Self-care criminalized: Uncovering the full extent of arrests and prosecutions for self-managed abortion with pills
Awarded 2020
Increasing access to medication abortion
Farah Diaz-Tello, JD
If/When/How: Lawyering for Reproductive Justice

Medication abortion holds the potential to radically expand and equalize access. However, abortion stigma has worked in numerous ways to limit access to this essential technology — undergirding over-regulation, confusing the public, and contributing to a narrative that abortion done outside the clinical setting, even with safe and effective medication, is or should be a crime. Thus, access to medication abortion will not be fully democratized until it is decriminalized and destigmatized. This research will contribute critical data to the multi-pronged effort to dismantle interlocking stigma and criminalization of people who use medication abortion to end their own pregnancies. Marginalized communities are trapped in a double bind: cut off from abortion in the formal healthcare system and criminalized for finding ways to care for themselves outside of it. Given the positive feedback loop between abortion stigma and criminalization, it is imperative we understand the true magnitude of the State’s punitive response toward people who self-manage abortion. Yet no systematic exploration of the frequency and nature of these arrests has been conducted to date. This study will fill the gap by uncovering the extent to which people have been investigated, arrested, or charged with crimes arising from self-managed abortion. This information will better equip us — as a movement — to combat, subdue, and eliminate the stigma and punitive State threats that keep medication abortion from realizing its full potential.

STUDY MATERIAL |
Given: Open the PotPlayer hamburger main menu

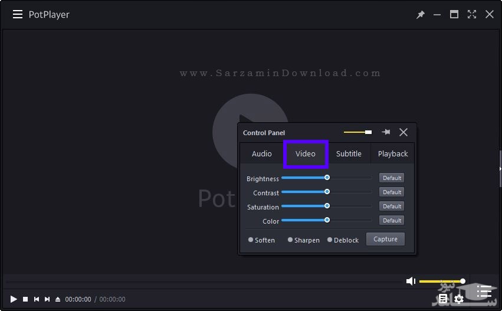Looking at the screenshot, I should point(18,14).
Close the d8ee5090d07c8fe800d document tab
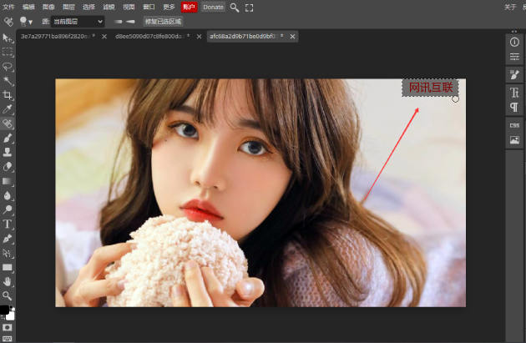This screenshot has width=526, height=343. pyautogui.click(x=200, y=37)
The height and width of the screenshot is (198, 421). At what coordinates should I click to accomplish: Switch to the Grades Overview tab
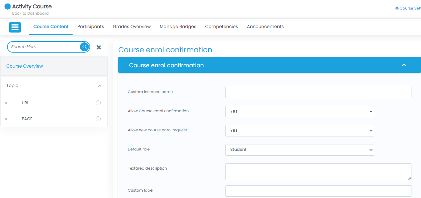pyautogui.click(x=132, y=27)
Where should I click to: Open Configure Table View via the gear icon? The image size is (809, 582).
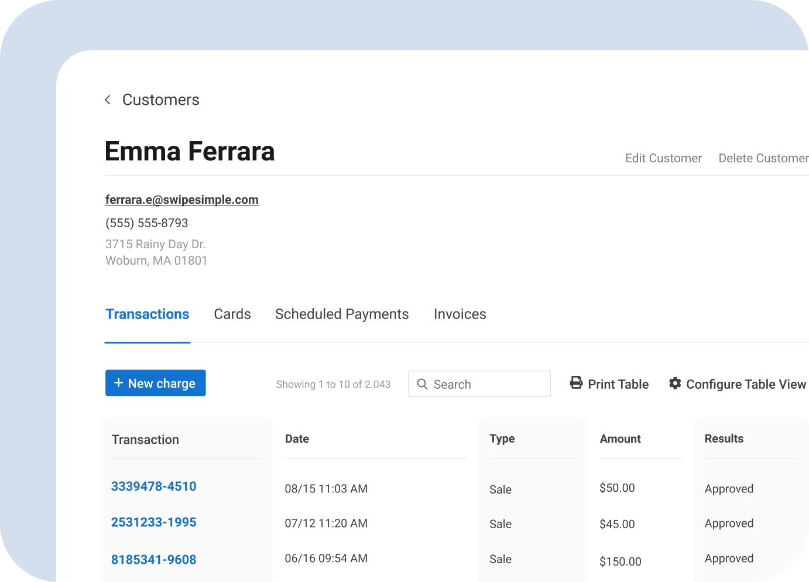pos(675,383)
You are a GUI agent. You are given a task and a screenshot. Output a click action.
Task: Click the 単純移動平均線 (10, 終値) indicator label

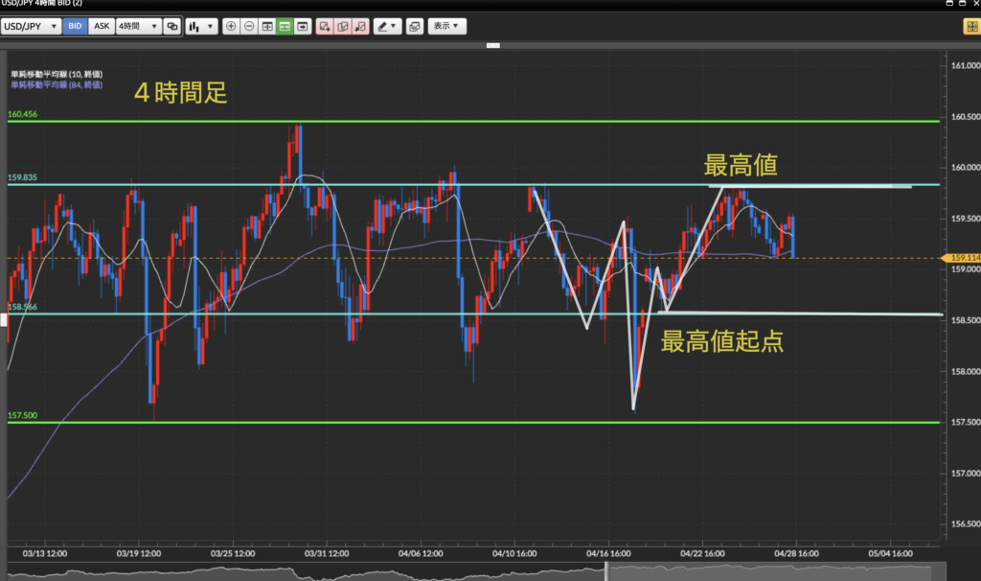(x=57, y=74)
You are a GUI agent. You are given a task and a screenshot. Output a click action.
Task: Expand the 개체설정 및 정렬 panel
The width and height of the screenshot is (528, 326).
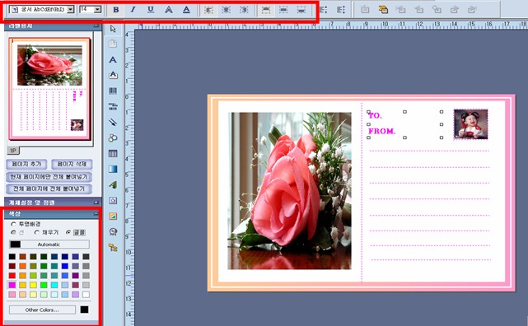click(x=96, y=203)
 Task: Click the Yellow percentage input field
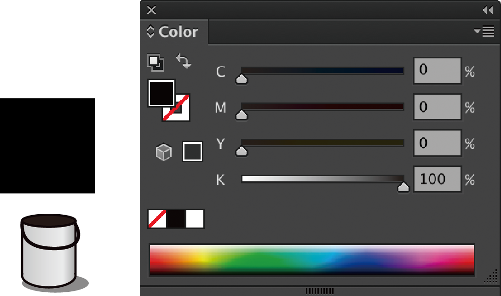tap(437, 143)
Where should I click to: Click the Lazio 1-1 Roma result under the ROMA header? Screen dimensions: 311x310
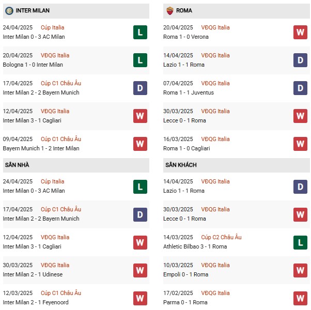coord(184,65)
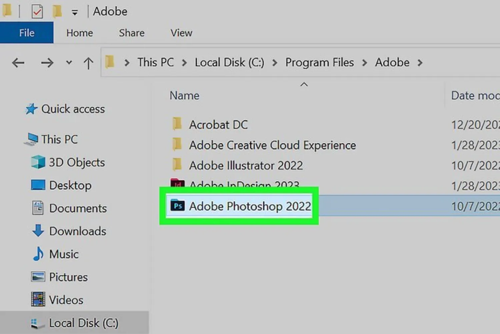Navigate to Program Files via breadcrumb
500x334 pixels.
(319, 62)
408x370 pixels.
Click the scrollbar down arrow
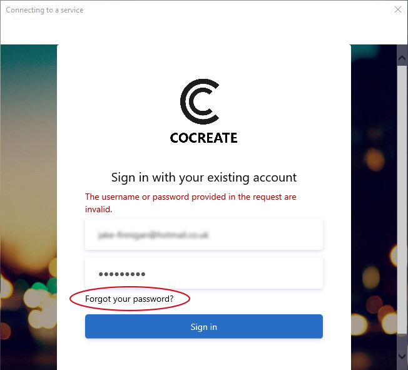pos(402,356)
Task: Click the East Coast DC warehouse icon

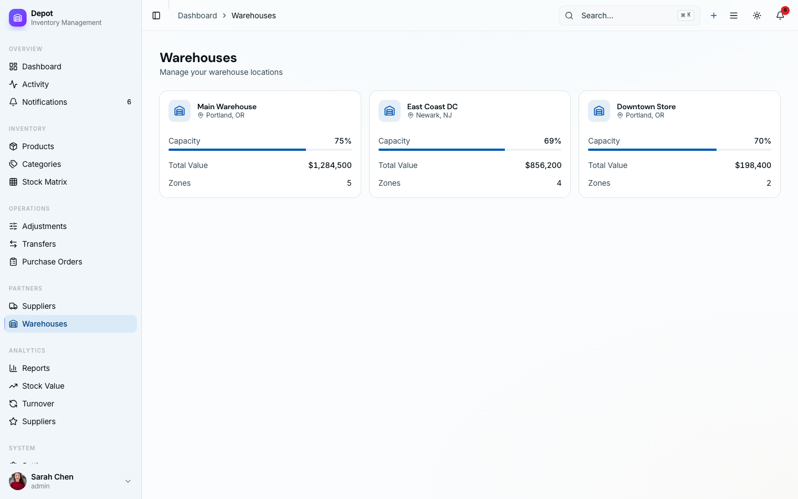Action: [x=390, y=111]
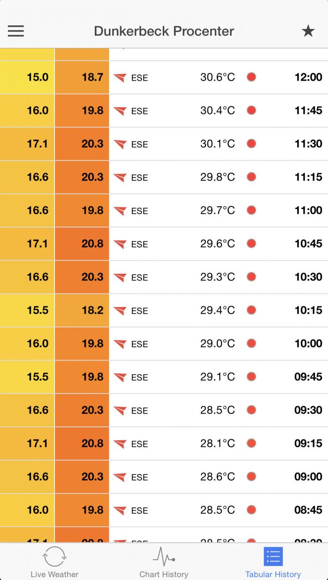Click the wind arrow icon at 10:45
328x580 pixels.
coord(120,244)
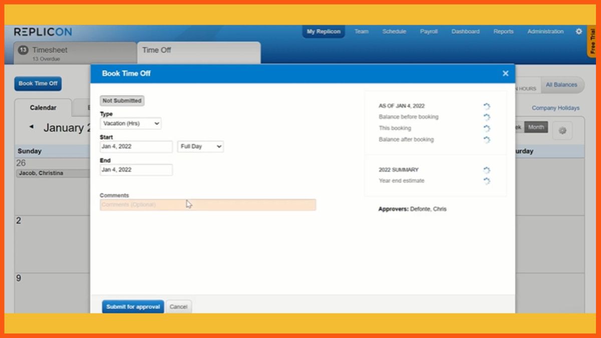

PROBLEM SET |
- 1) In the text on self-managed abortion arrests, rewrite the paragraph beginning "Medication abortion holds the potential" as a short list of its main points.
- 2) List the ways that the text on self-managed abortion arrests says abortion stigma has worked to limit access to medication abortion.
- 3) According to the text on self-managed abortion arrests, what organization is Farah Diaz-Tello affiliated with?

EXERCISE SOLUTIONS |
- 1)
- Medication abortion could greatly expand and equalize access, but abortion stigma limits it.
- Access will not be fully democratized until medication abortion is decriminalized and destigmatized.
- Marginalized communities are cut off from abortion in the formal healthcare system and criminalized for caring for themselves outside it.
- Because stigma and criminalization reinforce each other, it is important to understand the true scale of the State's punitive response to self-managed abortion.
- No systematic study of how often these arrests happen, or what they involve, has been done so far.
- This study will find out how far people have been investigated, arrested, or charged with crimes arising from self-managed abortion.
- The findings will help the movement combat and eliminate the stigma and State threats that hold medication abortion back.

- 2)
- Undergirding over-regulation
- Confusing the public
- Contributing to a narrative that abortion done outside the clinical setting, even with safe and effective medication, is or should be a crime

- 3) If/When/How: Lawyering for Reproductive Justice